About Karl Strobl:
In my working life, I am now COO and co-founder of Praedium Consulting Malta (PCM for short), an Explosive-Remnants-of-War Risk-Management company, which also owns MAT Kosovo, a globally renowned mine action and EOD school. On the side, I am a board member at financial and non-financial businesses in Malta, and I teach, both at University and at private institutions. I was in charge of global investment businesses for many years, including global equity trading at Deutsche Bank’s Asset Management Division, structured products globally both at Deutsche Bank and ABN AMRO Bank, and retirement solutions globally.
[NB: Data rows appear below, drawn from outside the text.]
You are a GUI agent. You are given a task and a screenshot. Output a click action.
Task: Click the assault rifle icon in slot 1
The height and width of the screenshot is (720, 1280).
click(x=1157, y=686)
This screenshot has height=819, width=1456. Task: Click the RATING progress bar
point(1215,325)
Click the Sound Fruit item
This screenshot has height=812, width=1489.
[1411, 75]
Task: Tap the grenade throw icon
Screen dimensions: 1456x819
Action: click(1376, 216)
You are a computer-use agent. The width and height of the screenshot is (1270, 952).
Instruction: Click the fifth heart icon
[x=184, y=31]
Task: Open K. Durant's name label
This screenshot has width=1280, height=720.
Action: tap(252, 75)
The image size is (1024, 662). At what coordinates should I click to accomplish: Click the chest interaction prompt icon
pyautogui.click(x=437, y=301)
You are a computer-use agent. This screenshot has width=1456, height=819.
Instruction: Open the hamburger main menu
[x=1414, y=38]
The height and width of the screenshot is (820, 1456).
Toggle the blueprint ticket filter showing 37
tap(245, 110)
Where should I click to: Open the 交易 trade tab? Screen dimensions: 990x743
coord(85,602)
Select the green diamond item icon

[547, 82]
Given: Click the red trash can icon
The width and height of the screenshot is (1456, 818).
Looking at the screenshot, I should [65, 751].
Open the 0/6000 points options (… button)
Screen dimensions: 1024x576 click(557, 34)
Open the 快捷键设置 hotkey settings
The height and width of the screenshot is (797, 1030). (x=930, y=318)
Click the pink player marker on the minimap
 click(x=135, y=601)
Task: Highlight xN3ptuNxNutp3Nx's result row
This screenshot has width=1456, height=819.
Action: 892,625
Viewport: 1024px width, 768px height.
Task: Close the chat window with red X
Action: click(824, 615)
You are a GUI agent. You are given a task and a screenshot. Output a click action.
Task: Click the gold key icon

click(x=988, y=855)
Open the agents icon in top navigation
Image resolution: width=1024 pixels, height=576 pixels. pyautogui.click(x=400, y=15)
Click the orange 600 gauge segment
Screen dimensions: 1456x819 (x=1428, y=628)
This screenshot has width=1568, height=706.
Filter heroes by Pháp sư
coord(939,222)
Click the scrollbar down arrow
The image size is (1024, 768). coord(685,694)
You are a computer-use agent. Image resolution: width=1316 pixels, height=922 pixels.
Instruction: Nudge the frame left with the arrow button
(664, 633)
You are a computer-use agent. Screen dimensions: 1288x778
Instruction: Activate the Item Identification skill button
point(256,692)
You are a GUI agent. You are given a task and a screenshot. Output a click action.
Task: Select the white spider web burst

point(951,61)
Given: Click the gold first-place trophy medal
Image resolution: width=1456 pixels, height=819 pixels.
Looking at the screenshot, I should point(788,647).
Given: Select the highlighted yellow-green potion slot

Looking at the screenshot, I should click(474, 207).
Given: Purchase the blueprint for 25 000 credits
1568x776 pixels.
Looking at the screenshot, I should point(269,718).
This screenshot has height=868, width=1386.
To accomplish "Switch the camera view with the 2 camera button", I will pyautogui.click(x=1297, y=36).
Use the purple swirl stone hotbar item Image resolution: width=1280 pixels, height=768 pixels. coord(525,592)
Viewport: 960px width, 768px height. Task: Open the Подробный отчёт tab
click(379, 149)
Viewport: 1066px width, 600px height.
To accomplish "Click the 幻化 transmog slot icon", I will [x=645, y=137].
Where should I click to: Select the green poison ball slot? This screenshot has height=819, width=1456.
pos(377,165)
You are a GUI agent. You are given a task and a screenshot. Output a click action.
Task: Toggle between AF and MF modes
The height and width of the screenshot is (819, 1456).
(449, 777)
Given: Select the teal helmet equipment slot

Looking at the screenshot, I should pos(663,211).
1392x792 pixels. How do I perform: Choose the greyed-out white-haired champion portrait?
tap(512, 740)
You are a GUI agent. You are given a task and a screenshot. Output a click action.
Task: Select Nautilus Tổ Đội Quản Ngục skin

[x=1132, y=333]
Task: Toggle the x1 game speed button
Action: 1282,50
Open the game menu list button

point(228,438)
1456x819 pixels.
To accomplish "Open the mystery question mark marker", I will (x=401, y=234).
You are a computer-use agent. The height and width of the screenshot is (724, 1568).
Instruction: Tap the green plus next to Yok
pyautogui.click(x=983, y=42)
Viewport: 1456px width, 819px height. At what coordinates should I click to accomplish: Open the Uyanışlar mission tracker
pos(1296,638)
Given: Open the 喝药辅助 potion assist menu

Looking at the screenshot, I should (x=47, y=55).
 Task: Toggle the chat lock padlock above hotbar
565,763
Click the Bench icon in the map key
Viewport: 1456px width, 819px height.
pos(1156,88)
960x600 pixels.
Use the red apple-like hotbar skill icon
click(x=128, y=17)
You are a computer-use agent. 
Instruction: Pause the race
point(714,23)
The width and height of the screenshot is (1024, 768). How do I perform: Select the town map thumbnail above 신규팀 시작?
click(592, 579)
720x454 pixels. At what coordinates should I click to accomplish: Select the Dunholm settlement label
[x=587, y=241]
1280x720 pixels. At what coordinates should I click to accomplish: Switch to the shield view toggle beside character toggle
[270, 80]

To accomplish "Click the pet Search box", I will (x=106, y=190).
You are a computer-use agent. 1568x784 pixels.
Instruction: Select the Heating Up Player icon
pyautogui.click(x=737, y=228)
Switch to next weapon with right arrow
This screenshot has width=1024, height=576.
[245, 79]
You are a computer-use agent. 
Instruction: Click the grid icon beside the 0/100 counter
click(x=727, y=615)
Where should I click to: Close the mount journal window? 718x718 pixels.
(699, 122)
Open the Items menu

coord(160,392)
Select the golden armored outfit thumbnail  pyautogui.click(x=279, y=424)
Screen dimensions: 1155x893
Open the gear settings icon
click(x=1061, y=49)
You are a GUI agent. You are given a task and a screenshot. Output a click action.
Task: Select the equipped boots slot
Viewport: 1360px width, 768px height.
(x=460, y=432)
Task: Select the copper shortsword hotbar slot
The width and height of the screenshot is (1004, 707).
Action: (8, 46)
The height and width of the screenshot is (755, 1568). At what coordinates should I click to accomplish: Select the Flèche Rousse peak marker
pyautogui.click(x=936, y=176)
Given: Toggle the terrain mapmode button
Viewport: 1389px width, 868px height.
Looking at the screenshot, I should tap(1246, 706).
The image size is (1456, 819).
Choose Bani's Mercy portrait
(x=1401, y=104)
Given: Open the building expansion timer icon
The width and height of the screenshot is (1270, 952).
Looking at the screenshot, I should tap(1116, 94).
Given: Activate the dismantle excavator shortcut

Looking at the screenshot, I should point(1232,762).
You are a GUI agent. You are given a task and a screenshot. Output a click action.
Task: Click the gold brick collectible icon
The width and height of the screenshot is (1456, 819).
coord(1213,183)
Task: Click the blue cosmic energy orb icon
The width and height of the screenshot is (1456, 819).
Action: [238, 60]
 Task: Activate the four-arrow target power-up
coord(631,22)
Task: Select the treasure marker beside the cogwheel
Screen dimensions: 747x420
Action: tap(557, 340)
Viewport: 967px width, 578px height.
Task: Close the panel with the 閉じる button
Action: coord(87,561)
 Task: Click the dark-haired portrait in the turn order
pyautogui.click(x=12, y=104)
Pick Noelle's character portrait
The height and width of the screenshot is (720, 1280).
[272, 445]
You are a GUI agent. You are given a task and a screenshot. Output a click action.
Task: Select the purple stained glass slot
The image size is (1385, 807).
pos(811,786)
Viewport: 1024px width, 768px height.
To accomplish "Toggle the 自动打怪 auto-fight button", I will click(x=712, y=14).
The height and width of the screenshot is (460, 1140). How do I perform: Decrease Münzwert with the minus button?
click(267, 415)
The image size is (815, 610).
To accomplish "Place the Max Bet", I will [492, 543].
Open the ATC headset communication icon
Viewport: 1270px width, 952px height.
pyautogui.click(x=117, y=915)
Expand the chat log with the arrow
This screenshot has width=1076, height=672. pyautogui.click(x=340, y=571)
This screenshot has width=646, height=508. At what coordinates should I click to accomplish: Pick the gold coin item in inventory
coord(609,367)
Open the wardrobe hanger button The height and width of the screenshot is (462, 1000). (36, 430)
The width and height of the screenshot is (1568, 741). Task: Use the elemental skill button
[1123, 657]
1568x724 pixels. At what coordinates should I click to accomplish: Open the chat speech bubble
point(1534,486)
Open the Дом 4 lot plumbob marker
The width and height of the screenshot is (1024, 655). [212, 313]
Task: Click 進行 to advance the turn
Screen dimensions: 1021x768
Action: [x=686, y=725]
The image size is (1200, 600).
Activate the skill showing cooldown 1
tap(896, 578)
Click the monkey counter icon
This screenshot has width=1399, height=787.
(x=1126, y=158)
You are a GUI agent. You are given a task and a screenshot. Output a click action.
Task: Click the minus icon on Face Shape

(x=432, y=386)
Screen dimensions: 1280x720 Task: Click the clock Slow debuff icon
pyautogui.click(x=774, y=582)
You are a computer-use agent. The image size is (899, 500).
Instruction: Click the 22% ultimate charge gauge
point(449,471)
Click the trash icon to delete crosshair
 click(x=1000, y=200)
Before then, I was a theoretical particle physicist and applied mathematician, teaching at Sussex University.
I love books (history, philosophy, science, novels, economics), music across the board (world, metal, blues, choral, etc etc), maths, games and game theory, puzzles, and physics.
I studied applied maths in Cambridge (PhD), and theoretical physics at Vanderbilt Univ. (M.S.), and Vienna Technical University.
I still love maths, and actively try to convey insights from complex systems studies, evolutionary game theory, self-organised criticality, extreme value theory, statistical modelling and significance tests, genetic algorithms. and emergence. For fun, I spy out everyday misuses of statistics.
For a full profile, visit www.linkedin.com/in/karlstrobl
to get in touch, e-mail me karl.strobl@gmail.com
About the Blog:
Like most blogs (I guess), it started as an experiment. I didn’t have a ‘mission’ with the blog, but I felt I had things to say. Just having left Wall Street and the City, I started to write about what I thought were some of the less obvious dangers in the financial and political system: Sustainability of government finances under demographic pressures, the environment, inter-generational equity, fiscal stability, longevity, energy, resources, and the inner workings of the monetary system. Basically issues I encountered in my international financial career. I felt I suddenly had the time to think about them properly, and the freedom to talk about them perhaps more openly and take more inputs from connections I had made during my life at Wall Street.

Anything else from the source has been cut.